*Exercise prompt*:
Down to the last line below, write out every line exactly, starting with the one that contains "Task: Open the ゴミ箱 trash in sidebar" and leaving out the pictures.

*Stored data*:
-----
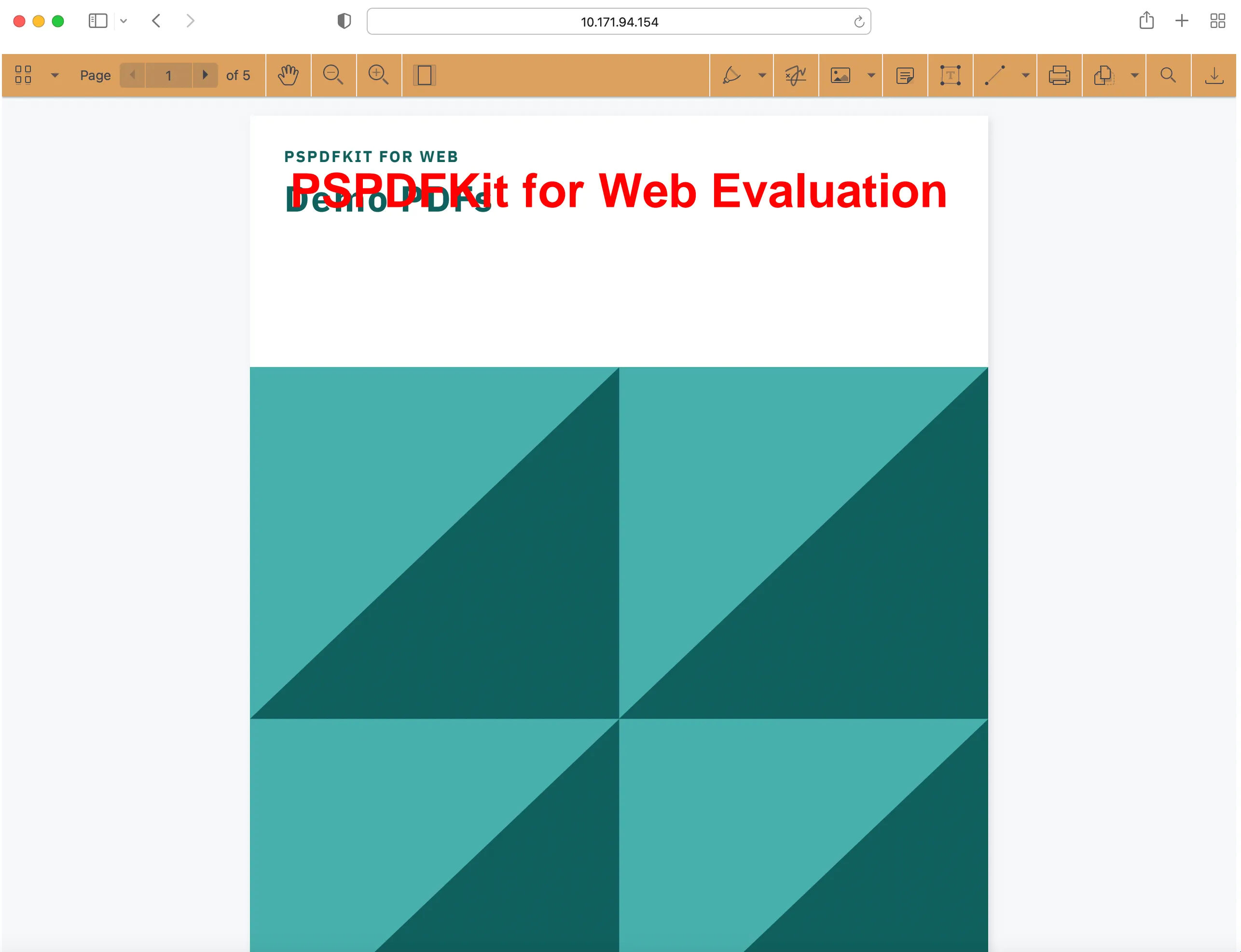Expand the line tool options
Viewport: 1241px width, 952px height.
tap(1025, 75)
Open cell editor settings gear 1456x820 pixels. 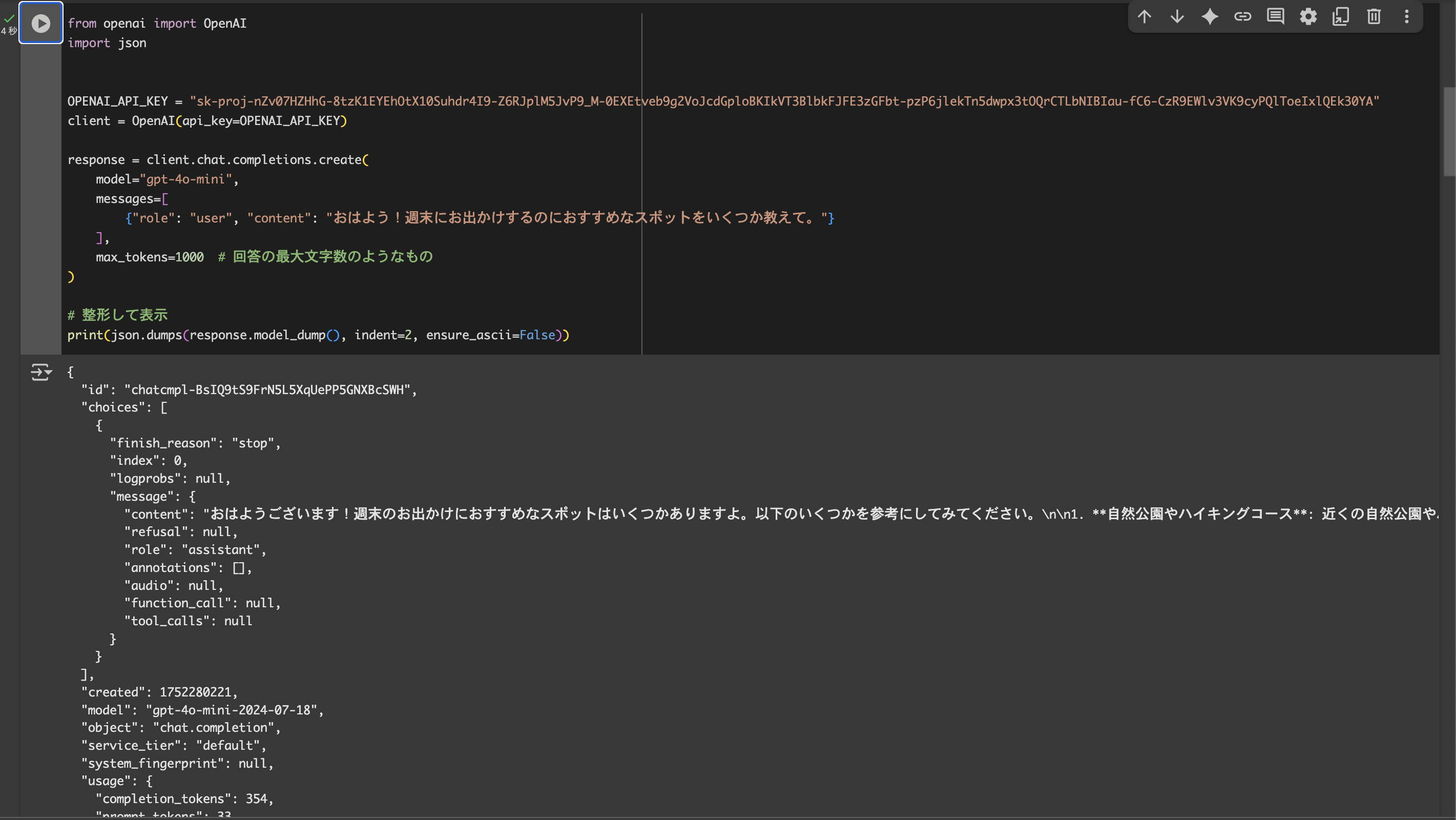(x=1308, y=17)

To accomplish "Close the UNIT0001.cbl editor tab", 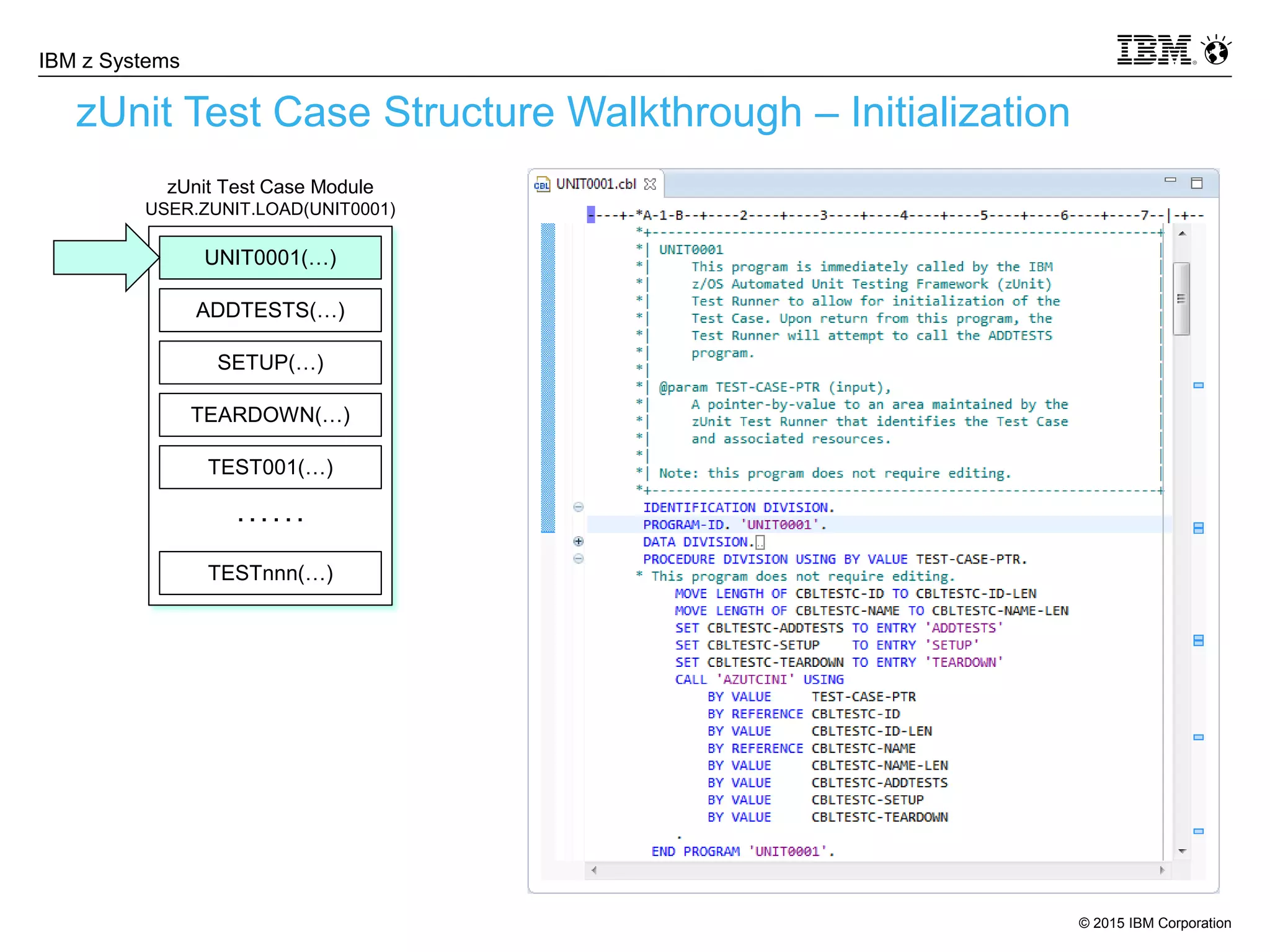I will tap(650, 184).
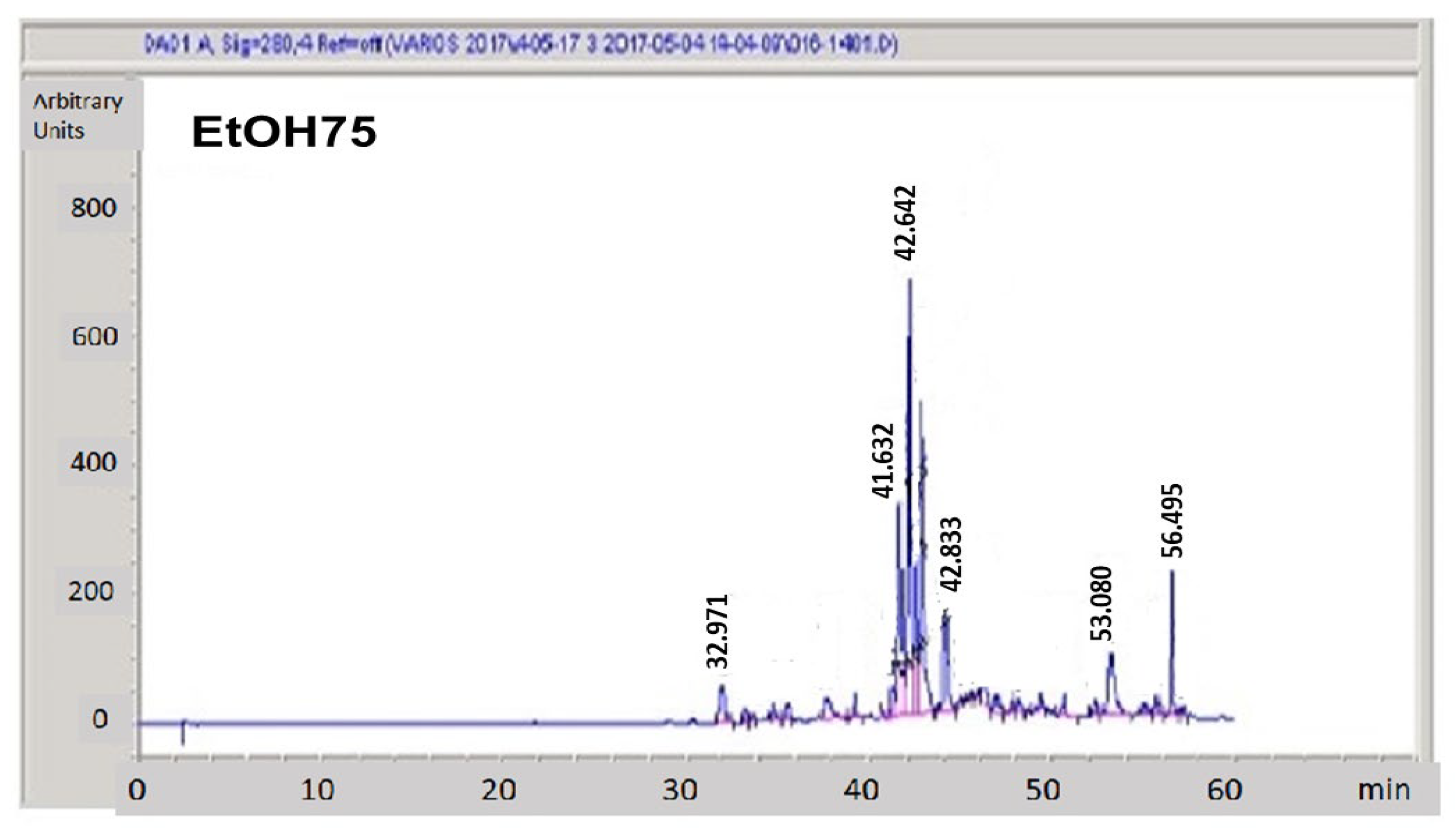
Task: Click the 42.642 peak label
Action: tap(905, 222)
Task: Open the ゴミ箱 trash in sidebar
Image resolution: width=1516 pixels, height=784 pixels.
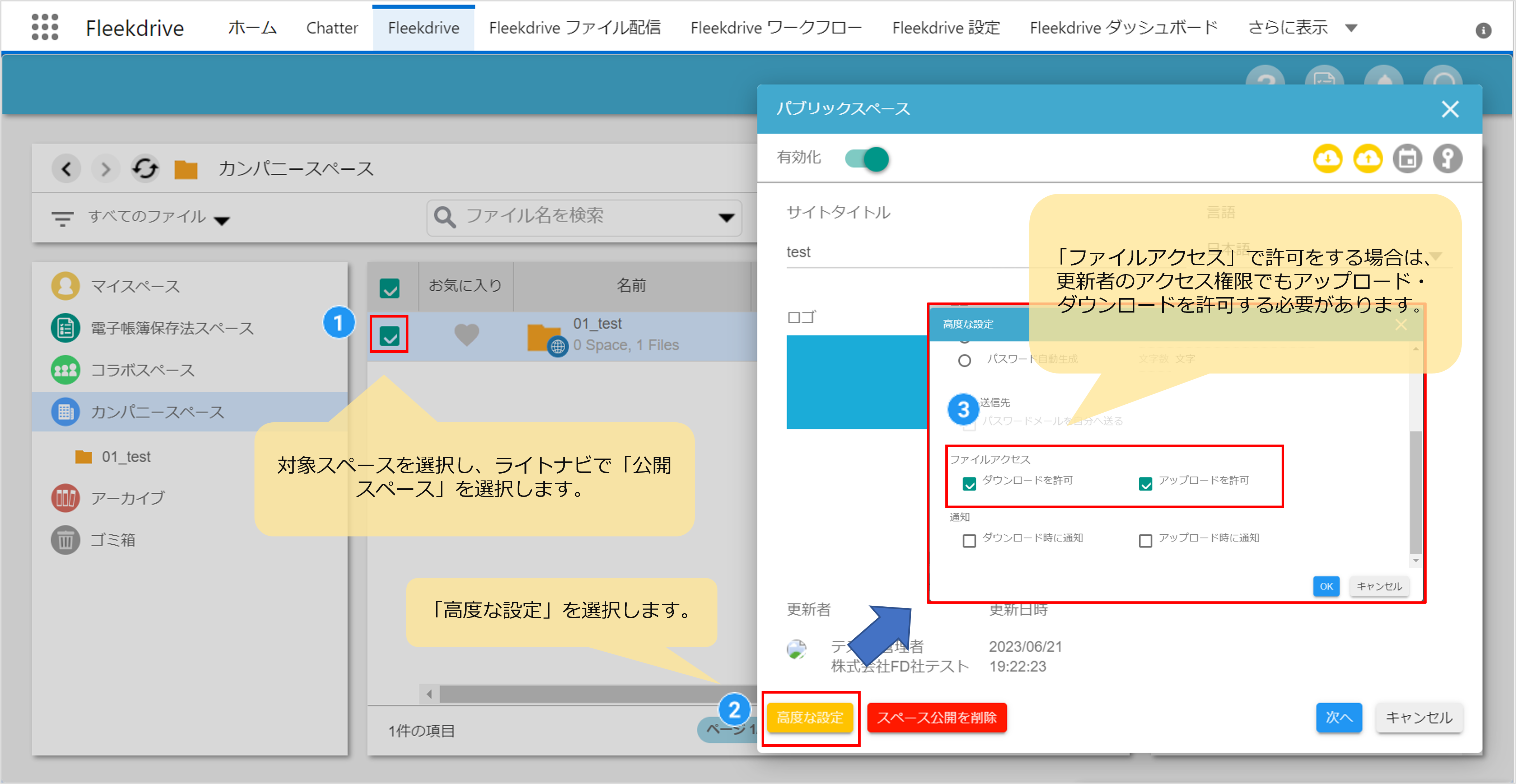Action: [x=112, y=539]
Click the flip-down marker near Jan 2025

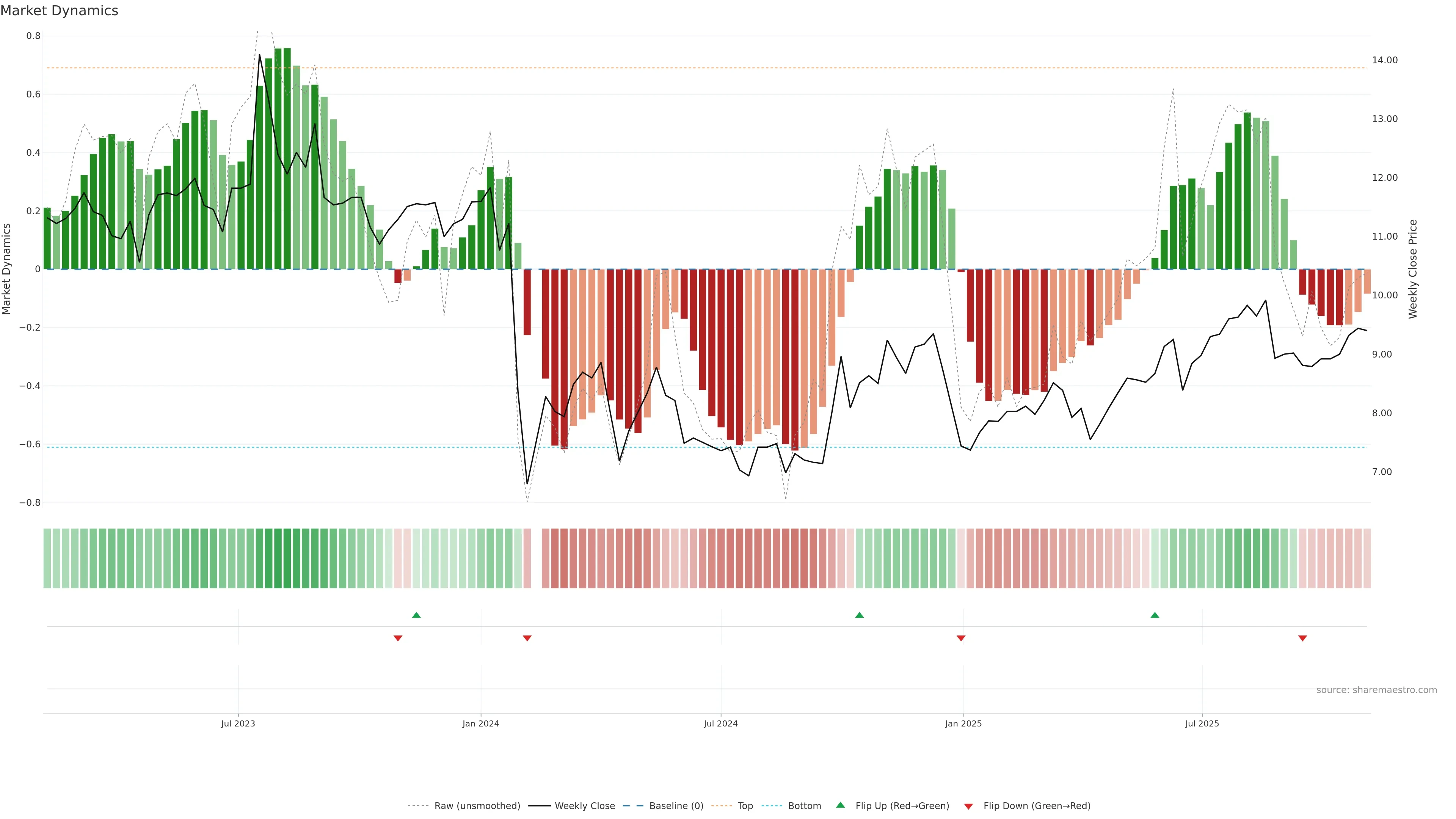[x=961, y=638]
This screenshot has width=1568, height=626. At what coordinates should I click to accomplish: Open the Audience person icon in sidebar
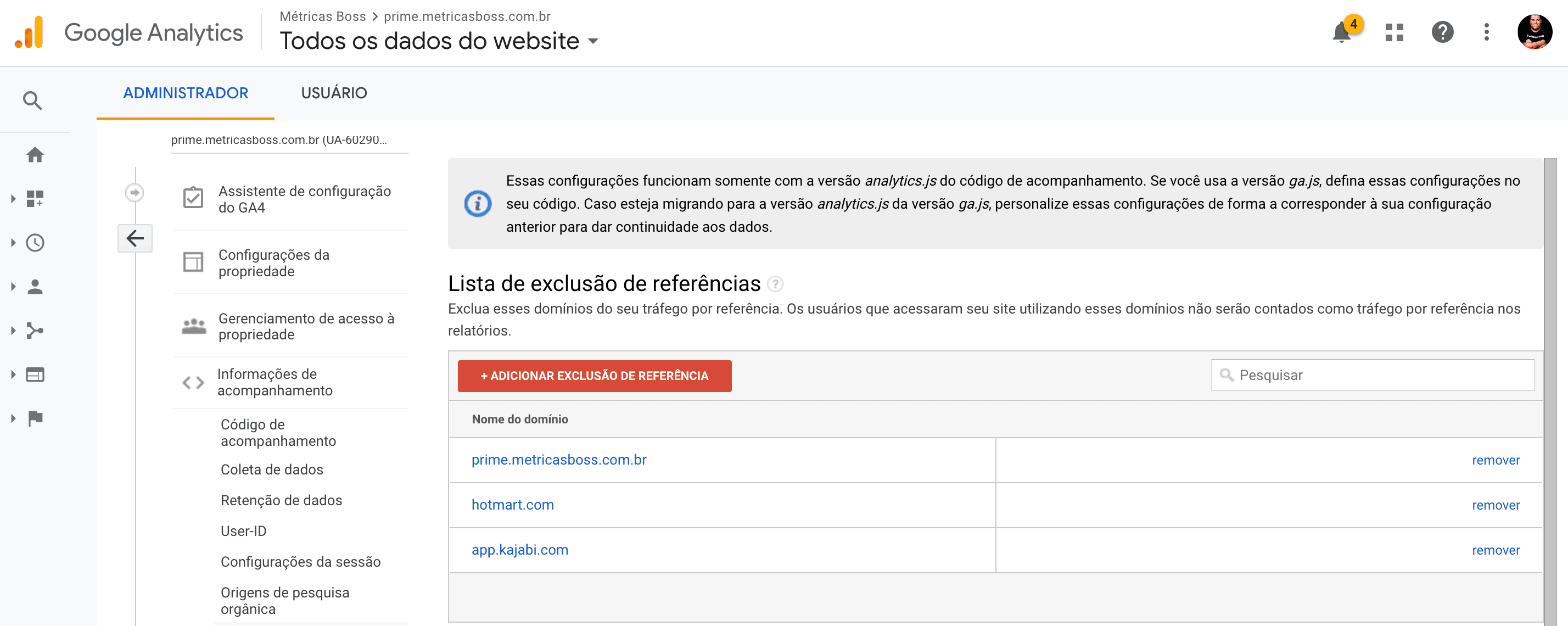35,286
-----
*Written solution*:
Task: Open the ゴミ箱 trash in sidebar
Image resolution: width=1516 pixels, height=784 pixels.
Action: [x=112, y=539]
Click the flip-down marker near Jan 2025

[x=961, y=638]
This screenshot has width=1568, height=626. At what coordinates should I click to accomplish: Open the Audience person icon in sidebar
35,286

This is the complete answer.